Luke turns that thinking on its head with the story of Stephen's death, a story many of us heard this past Sunday as our First Lesson--because this is Luke's "What a way to go" moment. He highlights for us the way that Stephen dies like Jesus, and Luke seems to hold that up as a blessed thing, even if it is not easy or pain-free. You might recall that the various Gospel writers each give different versions of Jesus' final words (thus raising the question of how helpful it really is to spend a lot of time talking about "the seven last words of Jesus," since no single writer gives us all of them and since each has his own point in mind in the storytelling). Matthew and Mark have those devastating words from Psalm 22, "My God, my God, why have you forsaken me?", John ends with the bit about his mother being taken in by a disciple, and then being thirsty, and then the final sounding word, "It is finished." And then there is Luke who gives us three different final sayings of Jesus, two of which are echoed in Stephen's death. Jesus says from the cross, "Father, forgive them, for they do not know what they are doing," and then cries out "in a loud voice" as Luke points out, "Father, into your hands I commend my spirit." They are not the godforsaken words that Matthew and Mark lift up, and they are not the pregnant and mysterious words of John's gospel. They are life-giving words, trusting words, even—one can almost say—hopeful words.
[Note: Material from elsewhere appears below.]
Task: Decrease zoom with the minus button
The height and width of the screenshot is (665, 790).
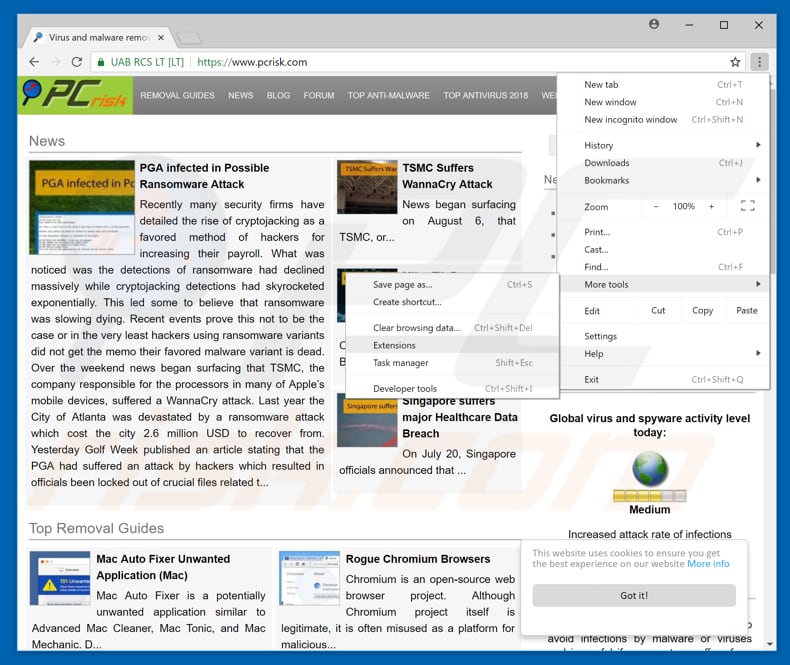Action: pos(656,207)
Luke sees Jesus' death as a supreme tragedy and horror, and yet also somehow blessed. And that is exactly how Luke gives us the story of Stephen's death, too—tragic, and yet somehow blessed.
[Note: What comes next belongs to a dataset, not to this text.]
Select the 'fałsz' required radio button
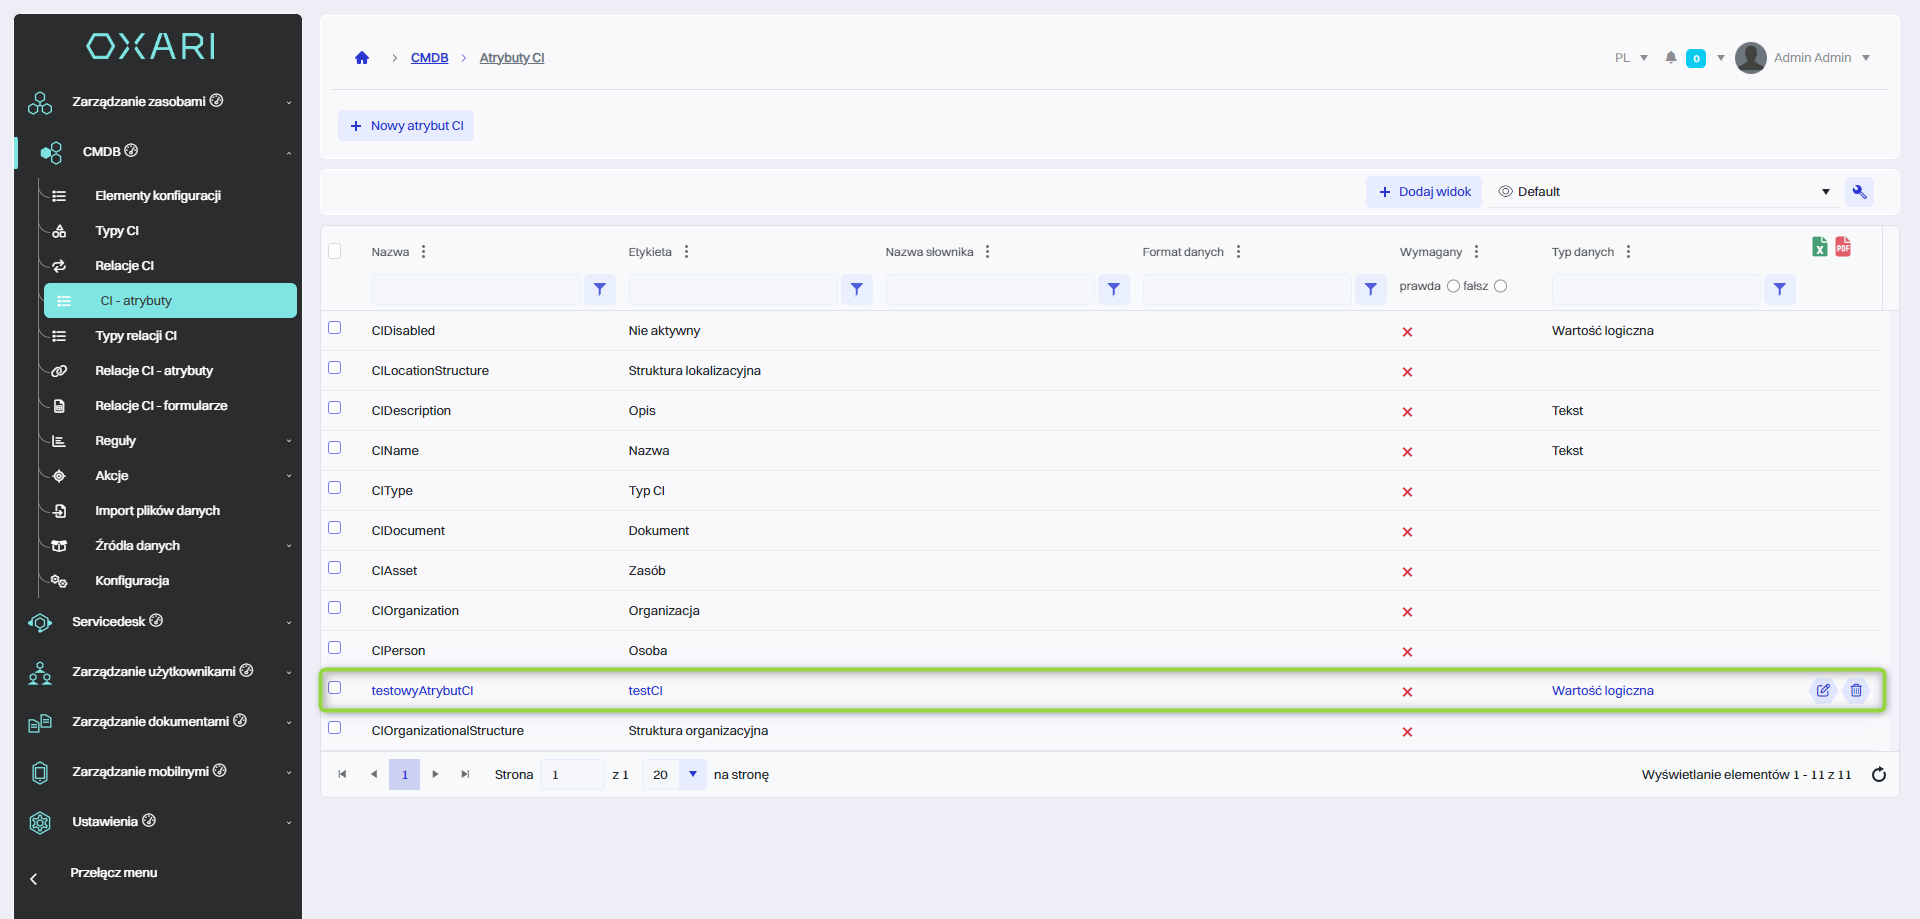 [x=1500, y=287]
Stephen's final words echo Jesus' final words—not, presumably, because he thinks he has to sound pious or copy Jesus, but because he has been enveloped in the same kind of peace and trust that gave Jesus the courage to die praying for forgiveness over his enemies. You get the sense that this is just what happens to people in whom Jesus is given free rein—we can't help but become Christlike. Now I'll be the first to admit that I'm hardly a good Christ to my neighbors for much of the time—and that we all have our moments when we do a shoddy job of encountering others with the love of Jesus. But Stephen's story gives me hope—that the more I am pulled into this life of faith, the more I am enfolded by the love of God which embraces and disarms "the enemy" and "the other," the more I will be formed into the likeness of Christ's love. I want to be the kind of person who can live and die like Stephen—which is to say, who can live and die like Jesus. I want to become the kind of person who can genuinely love neighbor and stranger and enemy, and who can so deeply trust the living Jesus that even death is like the letting go of a clenched fist or falling back into the hands of One who promises to catch me. I will admit that such trust is hard to come by—it is hard to let myself be overtaken by this deep love of God, because it is frightening and new and strange. But one of the implicit promises in the story of Stephen's death is that, without having to sit and force myself to sound artificially "religious" or to copy what I think I'm supposed to say to come across as a Christian, we who follow Jesus will be made into his likeness. We can be people who die well, and who live well, too—because we know we are held by the God whose love will not let us go. It can't have been easy to go through what Stephen went through, and I'm not sitting here writing today with a death wish or a self-destructive streak. We followers of Jesus are not supposed to seek out our own demise.
But I've got to tell you—dying with a word of trust in the God who receives us and a word of love for our enemies—what a way to go...
Lord of our lives and our deaths and our promised resurrection, give us the trust that leads to hope, the hope today that leads to courage, and the courage that leads to love in action today.